**WHAT IS BEING ASKED:** What you output must match the entries exactly, apart from the pictures, which are left out.
═══ SOURCE RECORDS
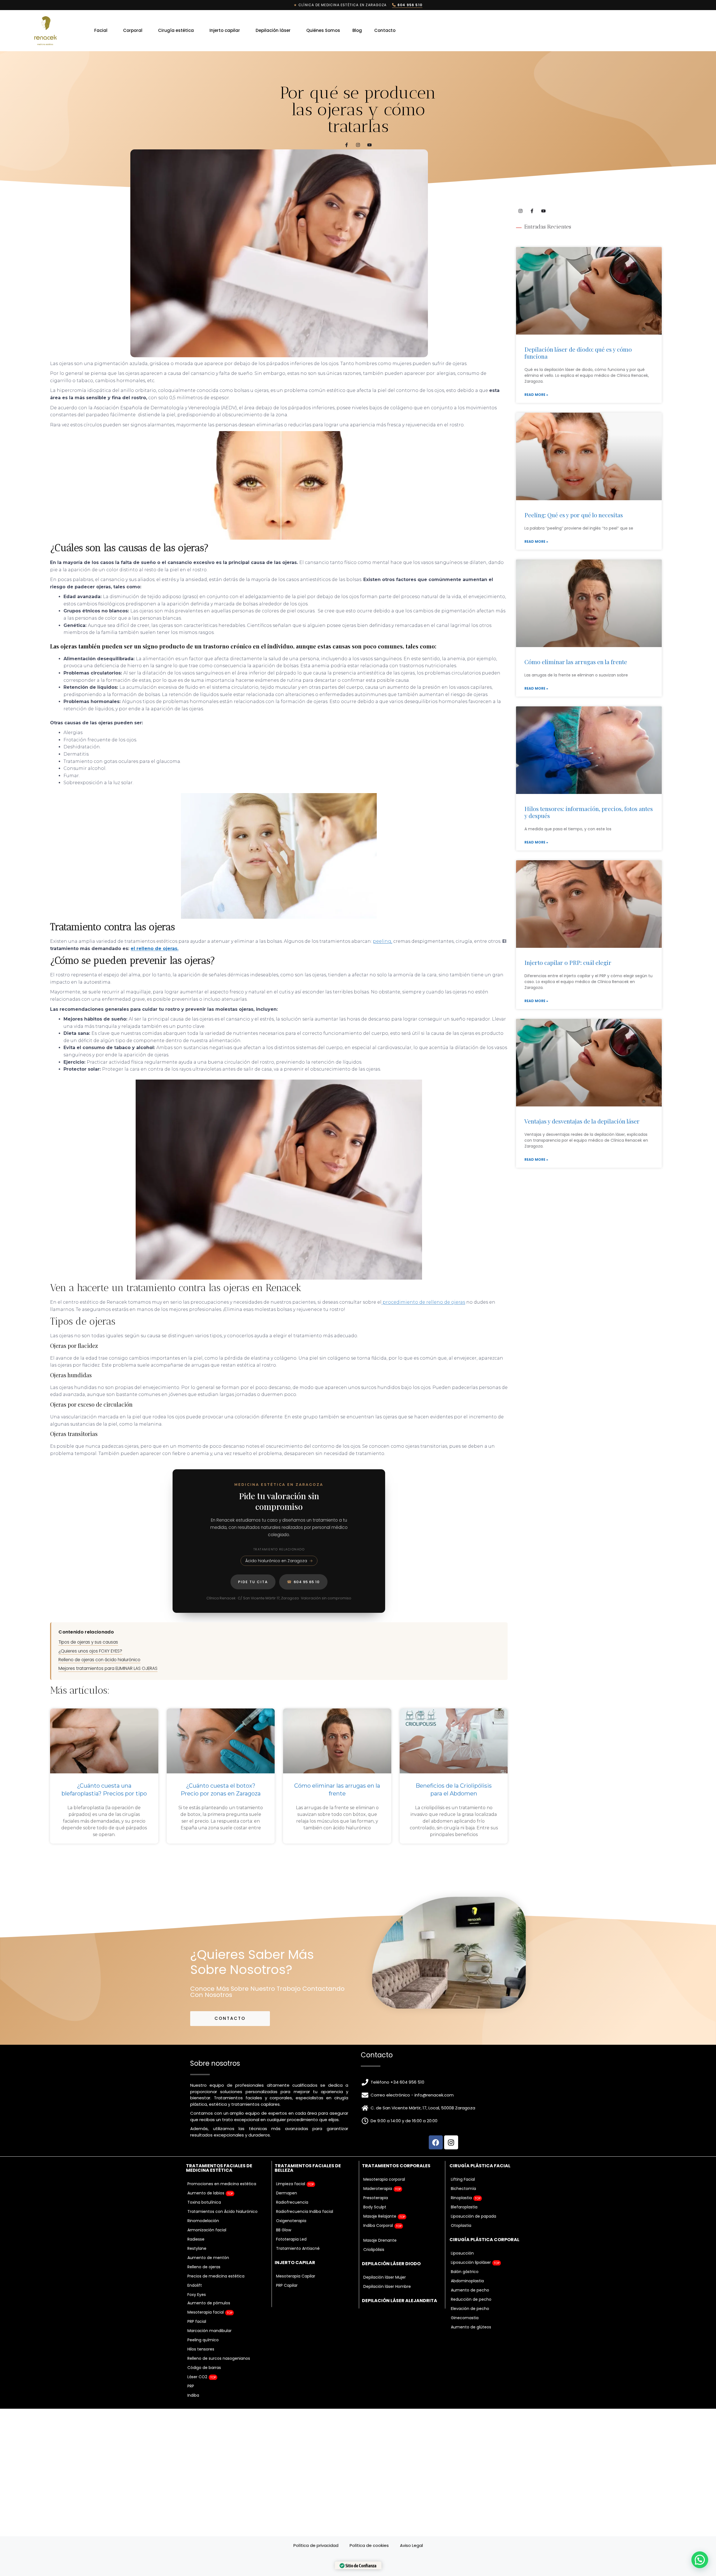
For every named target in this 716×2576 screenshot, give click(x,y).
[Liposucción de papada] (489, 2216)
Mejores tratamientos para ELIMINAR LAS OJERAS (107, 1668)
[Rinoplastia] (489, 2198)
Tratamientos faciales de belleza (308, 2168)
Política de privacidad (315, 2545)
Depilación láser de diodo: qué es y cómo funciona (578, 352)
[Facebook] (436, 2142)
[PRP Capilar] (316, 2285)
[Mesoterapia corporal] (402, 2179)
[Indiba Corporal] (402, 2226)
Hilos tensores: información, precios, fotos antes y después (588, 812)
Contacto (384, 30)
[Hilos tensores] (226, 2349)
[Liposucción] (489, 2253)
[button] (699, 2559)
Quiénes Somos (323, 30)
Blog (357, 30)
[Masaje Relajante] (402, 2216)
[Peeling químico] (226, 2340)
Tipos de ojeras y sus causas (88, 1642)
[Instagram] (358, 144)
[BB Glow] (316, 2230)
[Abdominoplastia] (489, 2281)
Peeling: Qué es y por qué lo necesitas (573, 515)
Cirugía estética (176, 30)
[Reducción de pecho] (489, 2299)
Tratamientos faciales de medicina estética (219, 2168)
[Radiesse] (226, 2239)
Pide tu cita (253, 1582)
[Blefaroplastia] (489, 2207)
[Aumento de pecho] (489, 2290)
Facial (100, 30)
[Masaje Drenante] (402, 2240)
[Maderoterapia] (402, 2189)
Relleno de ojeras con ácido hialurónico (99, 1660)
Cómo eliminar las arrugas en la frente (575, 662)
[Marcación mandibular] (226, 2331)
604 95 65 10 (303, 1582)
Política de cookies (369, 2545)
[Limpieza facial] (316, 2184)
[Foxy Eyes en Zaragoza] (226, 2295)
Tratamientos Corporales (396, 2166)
══════
**RESPONSE FOR THIS EXERCISE:**
For every named target in this 716×2576 screenshot, give click(x,y).
[Liposucción de papada] (489, 2216)
Mejores tratamientos para ELIMINAR LAS OJERAS (107, 1668)
[Rinoplastia] (489, 2198)
Tratamientos faciales de belleza (308, 2168)
Política de privacidad (315, 2545)
Depilación láser de diodo: qué es y cómo funciona (578, 352)
[Facebook] (436, 2142)
[PRP Capilar] (316, 2285)
[Mesoterapia corporal] (402, 2179)
[Indiba Corporal] (402, 2226)
Hilos tensores: información, precios, fotos antes y después (588, 812)
Contacto (384, 30)
[Hilos tensores] (226, 2349)
[Liposucción] (489, 2253)
[button] (699, 2559)
Quiénes Somos (323, 30)
Blog (357, 30)
[Masaje Relajante] (402, 2216)
[Peeling químico] (226, 2340)
Tipos de ojeras y sus causas (88, 1642)
[Instagram] (358, 144)
[BB Glow] (316, 2230)
[Abdominoplastia] (489, 2281)
Peeling: Qué es y por qué lo necesitas (573, 515)
Cirugía estética (176, 30)
[Reducción de pecho] (489, 2299)
Tratamientos faciales de medicina estética (219, 2168)
[Radiesse] (226, 2239)
Pide tu cita (253, 1582)
[Blefaroplastia] (489, 2207)
[Aumento de pecho] (489, 2290)
Facial (100, 30)
[Masaje Drenante] (402, 2240)
[Maderoterapia] (402, 2189)
Relleno de ojeras con ácido hialurónico (99, 1660)
Cómo eliminar las arrugas en la frente (575, 662)
[Marcación mandibular] (226, 2331)
604 95 65 10 (303, 1582)
Política de cookies (369, 2545)
[Limpieza facial] (316, 2184)
[Foxy Eyes en Zaragoza] (226, 2295)
Tratamientos Corporales (396, 2166)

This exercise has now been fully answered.